Dzięki reakcji pracownika jednej z firm, nietrzeźwy kierowca cysterny nie pojechał w trasę. Miał do pokonania blisko 1000 kilometrów. Mężczyzna został zatrzymany przez policjantów. Za jazdę w stanie nietrzeźwości będzie odpowiadał przed sądem. Grozi mu za to kara do 2 lat więzienia.
W nocy z 20 na 21 lutego policjanci z Kędzierzyna-Koźla zostali powiadomieni przez pracownika jednej z firm o tym, że kierowca cysterny, który podjechał z parkingu na załadunek może być nietrzeźwy. Przypuszczenia zgłaszającego potwierdziły się. Funkcjonariusze którzy zostali skierowani na miejsce przebadali kierowcę ciężarówki na zawartość alkoholu. Badanie wykazało w organizmie 51-letniego obywatela Mołdawii niemal 1,5 promila.
W trakcie wykonywanych czynności policjanci ustalili, że po załadunku mężczyzna miał wracać do swojego kraju. Odległość jaką miał przebyć to blisko 1000 kilometrów.

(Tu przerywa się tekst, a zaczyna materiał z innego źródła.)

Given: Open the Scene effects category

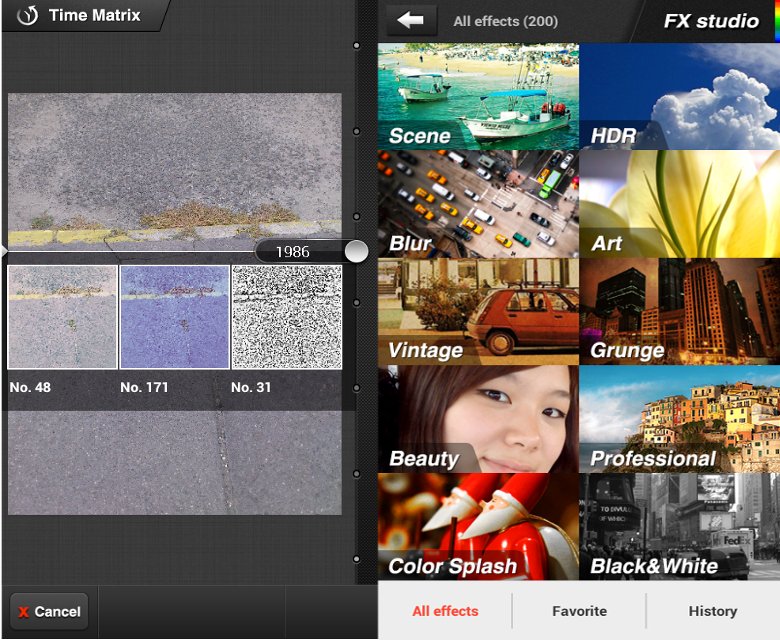Looking at the screenshot, I should [x=478, y=96].
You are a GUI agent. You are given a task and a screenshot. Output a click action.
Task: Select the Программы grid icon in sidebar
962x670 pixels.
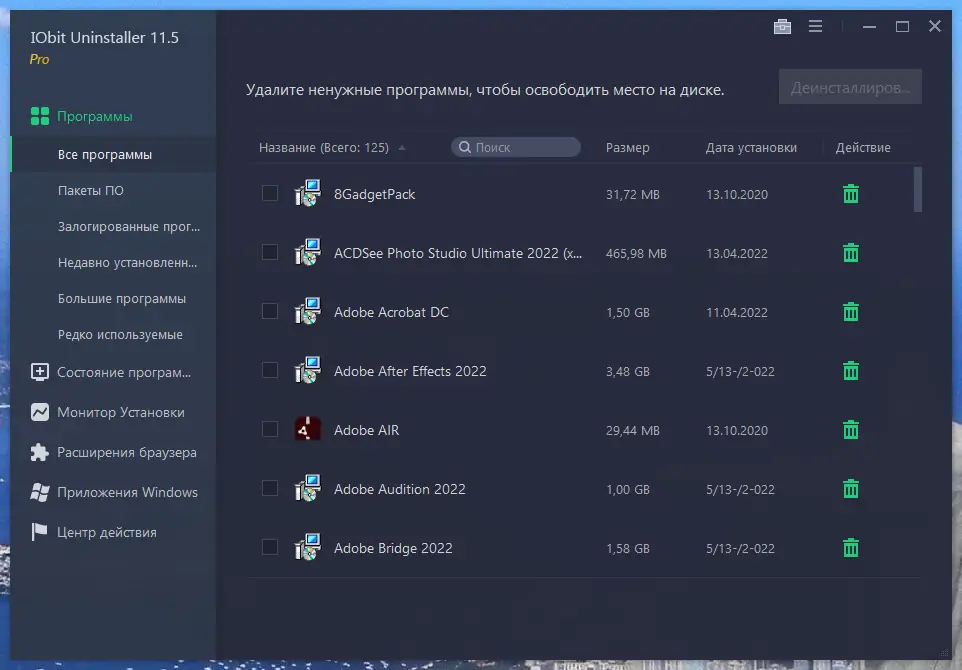(x=40, y=116)
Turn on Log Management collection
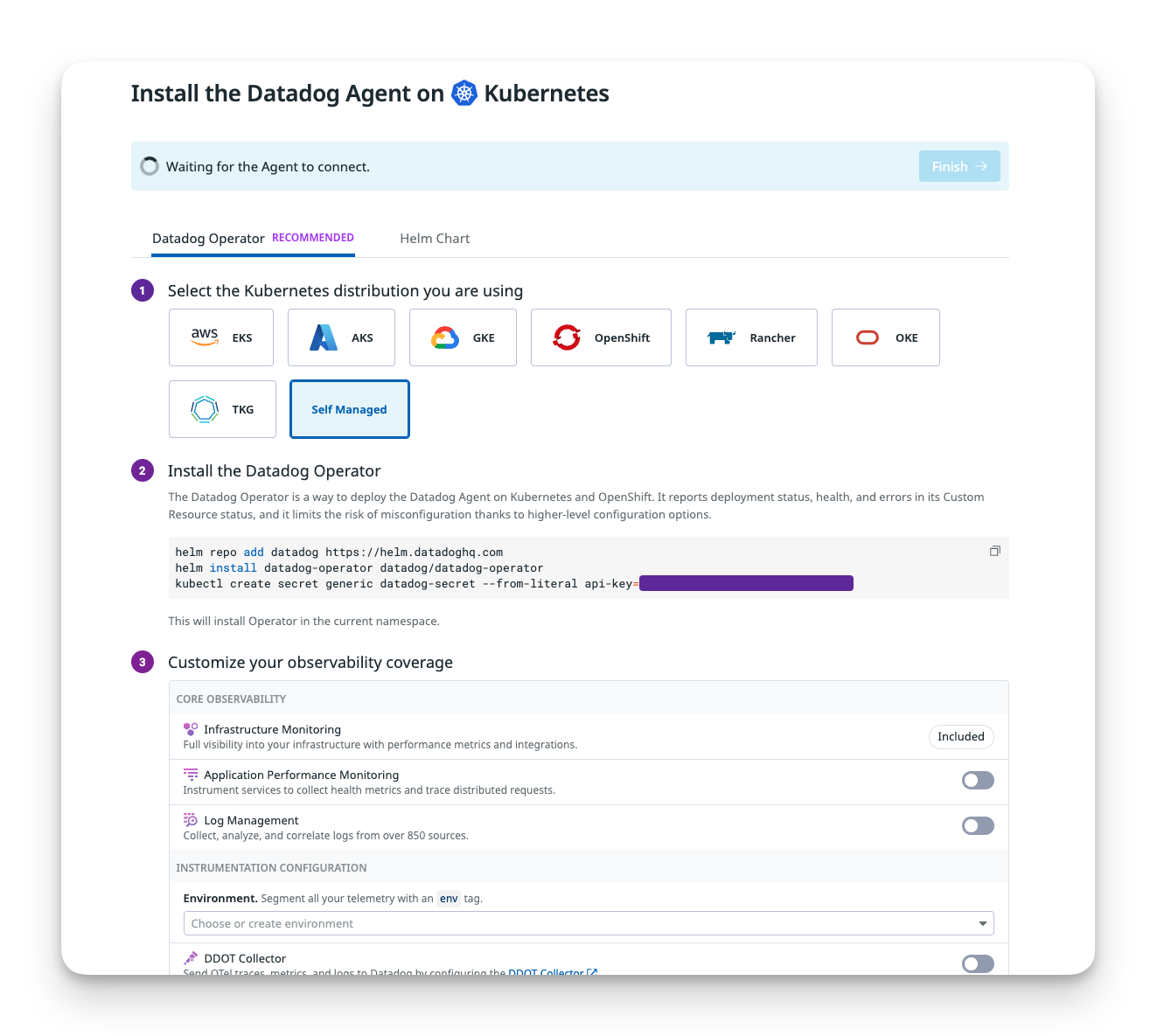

Dzięki zgłoszeniu pracownika firmy, nietrzeźwy 51-latek nie ruszył w dalszą trasę. Mundurowi zatrzymali mężczyznę i przewieźli do tutejszej komendy. W tej sprawie prowadzone jest postępowanie. 51-latek za swoje zachowanie odpowie przed sądem. Grozi mu kara nawet do dwóch lat więzienia.